The startup, founded in 2017 by Nicolás Leal (CEO), Felipe Reyes (COO), and Nicolás Risso (CTO), connects Latin American sellers with different marketplaces and international e-commerce platforms. According to LAP, it has been growing at an average rate of 120% per year for the last four years.

It currently has a presence in Colombia and Ecuador, in addition to Chile, where it has 300 clients, 70% of its total portfolio. It aims to add 9,000 clients by 2025 and expects at least 65% of them to be Mexican companies, CEO Nicolás Leal told Contxto. 

In 2020 LAP raised US$1 million, with a focus on technological development. In 2022 it received a new round of investment led by Amarena, the family office of Patricia Angelini and Sons. Leal says they have an open Series A, so the amount is still confidential.


The payment processing platform for merchants in Latin America, Liquido, announced the raising of US$26 million in investment rounds to consolidate its technological infrastructure.

The startup, which competes with giant Stripe, claims to process more than 5 million transactions a day. In LatAm, it is operating in countries such as Mexico, Brazil, Colombia, and Chile, and according to its data, has achieved more than US$300 million in transactions in the last year. 

With the investment, Liquido is doubling its bet on Latin America. According to Juan David Vahos, director of operations and expansion for the region, the next markets to be entered are Peru and Costa Rica.

The company expects to grow at least 300% before the end of 2023 with its payment collection and dispersion services, which seek to boost the growth of e-commerce in the region.

Cornershop lays off 11% of its employees and Shopify cuts 20% of its staff

Cornershop, the Chilean grocery delivery startup acquired by Uber, announced the layoff of 11% of its staff (250 employees), mainly from the technical team, spread across different markets in the region. The announcement was made by founder Oskar Hjertonsson in an email to employees. 

The layoffs come just over three months after Cornershop employees were hired by Uber and integrated into its organizational structure. Uber explained in a statement that the layoffs are a result of analyzing non-core functions to carry out its overall strategy. According to Uber, laid-off employees will receive severance packages and customized benefits.

In the midst of the e-commerce boom in Latin America, Shopify informed in a statement that it would lay off 20% of its workers worldwide.

The logistics part will be separated from Shopify. It was also revealed that Flexport will buy Shopify Logistics, becoming Shopify’s primary logistics partner.  

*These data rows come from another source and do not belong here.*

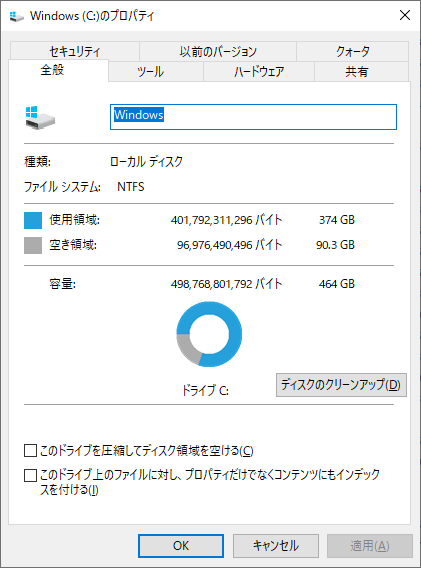Close the properties dialog with the X
The height and width of the screenshot is (568, 421).
click(405, 15)
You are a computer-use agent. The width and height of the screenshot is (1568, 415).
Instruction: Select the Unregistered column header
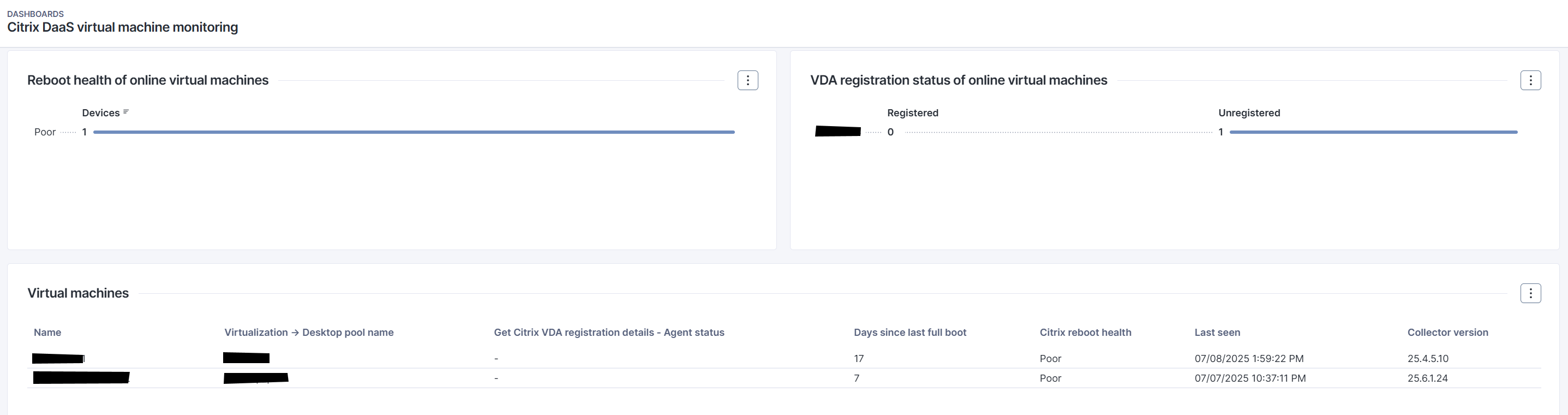click(x=1249, y=112)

Lütke said that the Canadian-based company has been subtracting everything that gets in the way of making the best possible product over the past year. “We will need speed, agility, and a lot of innovation,” he said in reference to the changing times ahead. 

Shopify’s restructuring is relevant because it is one of the largest global e-commerce startups, which could reflect a slowdown in this type of business as a domino effect in Latin startups. Mexico is one of Shopify’s most important markets, where it landed in 2014, two years after its founding.

Round of the week: Senzai

Mexico City-based Senzai raised US$2 million in pre-seed capital to offer outcomes-based artificial intelligence (AI) for enterprise customers. 

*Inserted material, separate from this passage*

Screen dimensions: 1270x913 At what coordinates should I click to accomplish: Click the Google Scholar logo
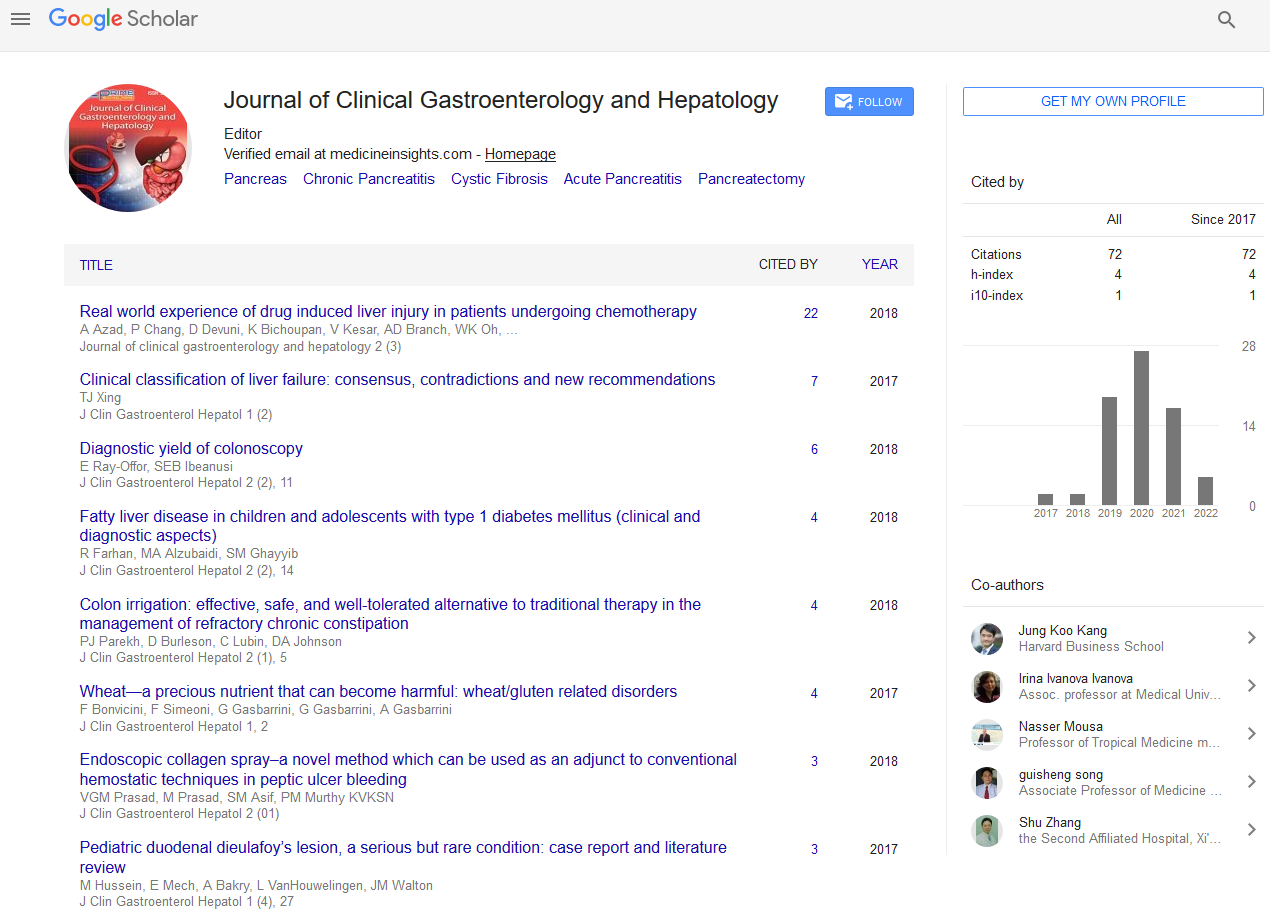(x=123, y=19)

The round, which comes amid the AI boom, was led by ALLVP, one of Mexico’s leading early-stage venture funds. The fund has also backed startups such as Cornershop, Fintual, Nuvocargo, Flink and Flat.

Senzai’s solution changes how companies use AI to optimize customer sales, retention, and collections strategies. It seeks to help banks, telcos, and insurance companies improve their business results by generating a measurable value proposition.

Currently, such strategies focus on predictive models, targeting top customers with offers, discounts, promotions, and so on. The startup argues that this is inefficient because a high probability of canceling or buying something doesn’t mean you can influence outcomes.